Work package WP1 – RDM Audit is about assessment of RDM practices at UH in order to identify the gaps, requirements and to transfer knowledge from experienced RDM practitioners to all staff holding valuable data. We are employing two methods to carry out the audit: DAF survey and interviews.
DAF survey: we have carried out a survey based on DAF methodology over the last month. The questions we asked were mostly faithful to the DAF online tool with some tweaks to accommodate local infrastructure. The result is more like that used by Orbital at Lincoln rather than Iridium at Newcastle. The survey was circulated to around 600 staff via our “Research Grants News and Funding Opportunities” newsletter, with follow up reminders sent by our information managers to schools and research centres. We have had 60 responses so far from senior researchers, principal investigators, research students, lecturers and research fellows. We have extended the open period due to requests from a couple of research groups who want to consider it at their next regular group forums. The results already make interesting reading and will be published here soon.
Interviews: We have designed an interview protocol for carrying out semi-structured interviews with selected researchers across different disciplines in the University of Hertfordshire. The protocol was designed using the following sources:
- University of Southampton generic interview schedule and University of Oxford Interview Framework (from DAF implementation Guide)
- Data Management Plan Checklist (DCC)
- University of Bath Postgraduate DMP template
- Twenty Questions for Research Data Management(Oxford DMPonline Project)
When evaluating benefit the first port of call will often be a hard financial metric:
- does RDM as a whole cost less now than before we started?
- are we winning more research grants as a result of RDM good practice?
Given the relatively short timescale of the project and our complete lack of existing RDM accounting we can not answer these questions. These leaves us considering a softer set of metrics:
- has the usage of robust centralised storage increased during the life of the project?

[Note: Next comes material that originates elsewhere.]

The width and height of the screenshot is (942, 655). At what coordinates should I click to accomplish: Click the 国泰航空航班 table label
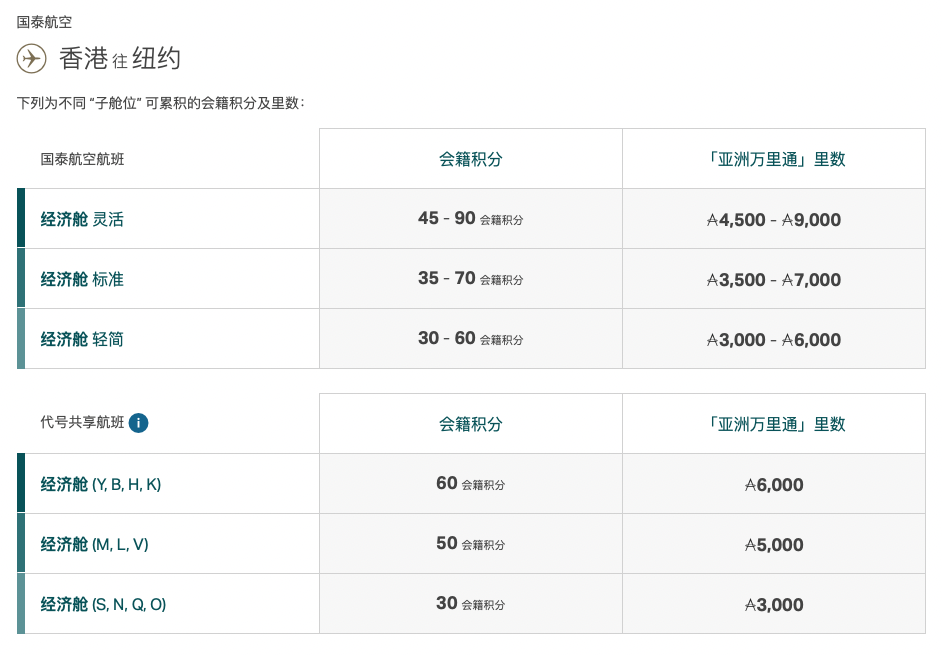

- has the use of Data Management Plans increased?
- how many datasets have we published in support of our publications?
Even these questions will not be easy to answer because they have not previously been asked, but they probably are measurable over the period of the project.

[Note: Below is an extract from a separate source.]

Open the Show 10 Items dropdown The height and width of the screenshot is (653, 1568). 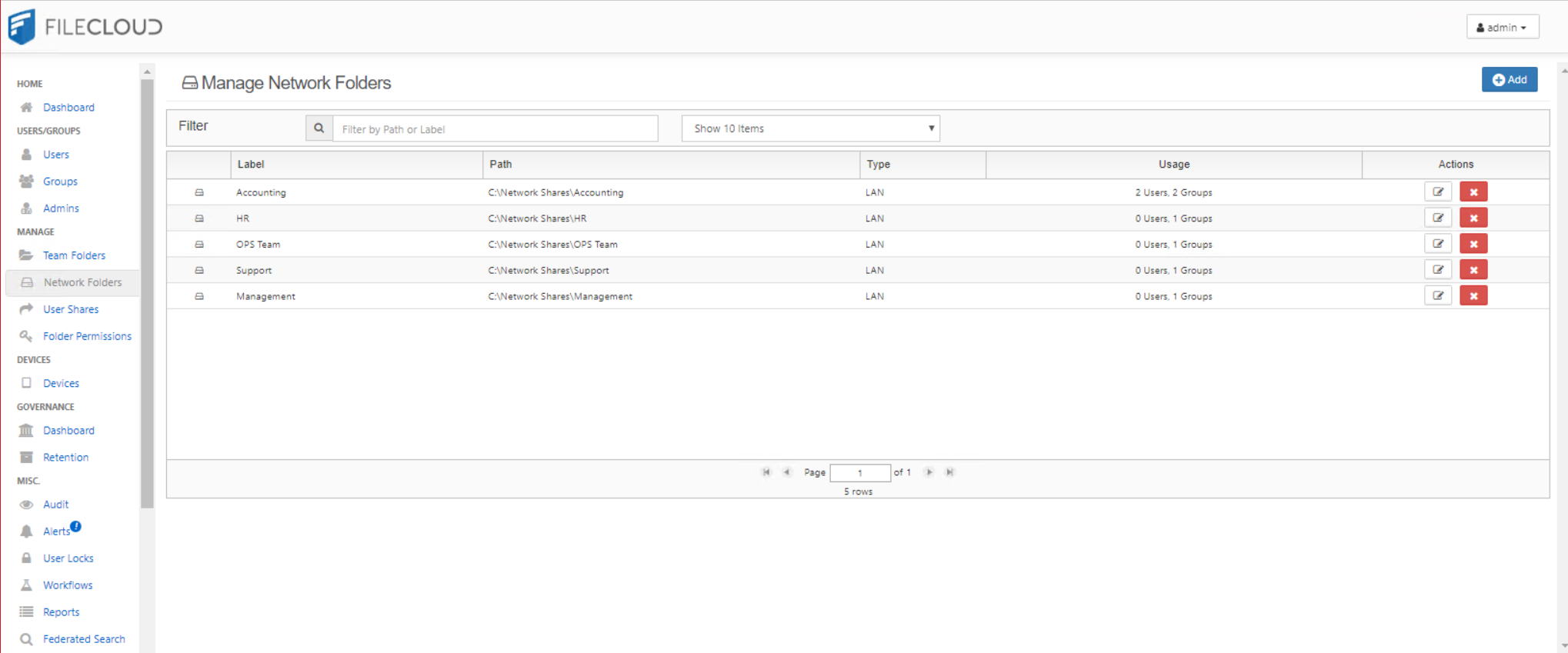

There are less quantifiable but still tangible benefits to be recorded too. For example, RDTK has already lead to a closer a relationship between our information systems providers and research administrators, which had become distanced by organisational restructuring. For another example, as a result of a tangential intervention from RDTK, our largest ‘departmental’ facility (an 80 core HPC cluster and 200TB SAN) is about to move out of its less than ideal premises and into one of our purpose built data centres, making it much less prone to downtime or disaster.

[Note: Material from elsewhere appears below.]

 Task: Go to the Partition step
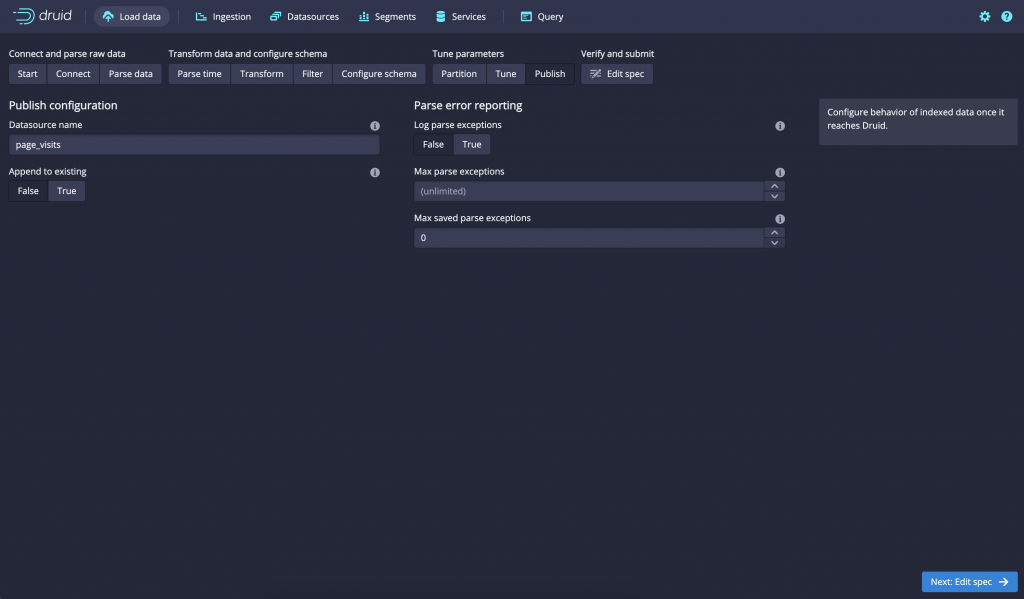[x=459, y=73]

In order to capture this kind of collateral benefit and to try to get the individual researcher’s perspective we believe it is worth considering factors like ‘increasing awareness regarding RDM good practice’, ‘improving staff confidence in developing a DMP’, as well as the ‘usage of resources and organisational capacities and infrastructure to support RDM activities’. To this end we have added a section to our interview protocol which asks the respondents about their competencies in these areas. At the conclusion of the project we will return to our interviewees to see if their competencies have improved.
These measures of benefit may not show us an explicit return on investment, but to paraphrase ViDaaS’s James Wilson – it is better to measure what you can than what you can’t, and ‘soft’ benefits are known to yield hard results (see the latter part of JISCMRD launch event: Thematic session on the business case for RDM).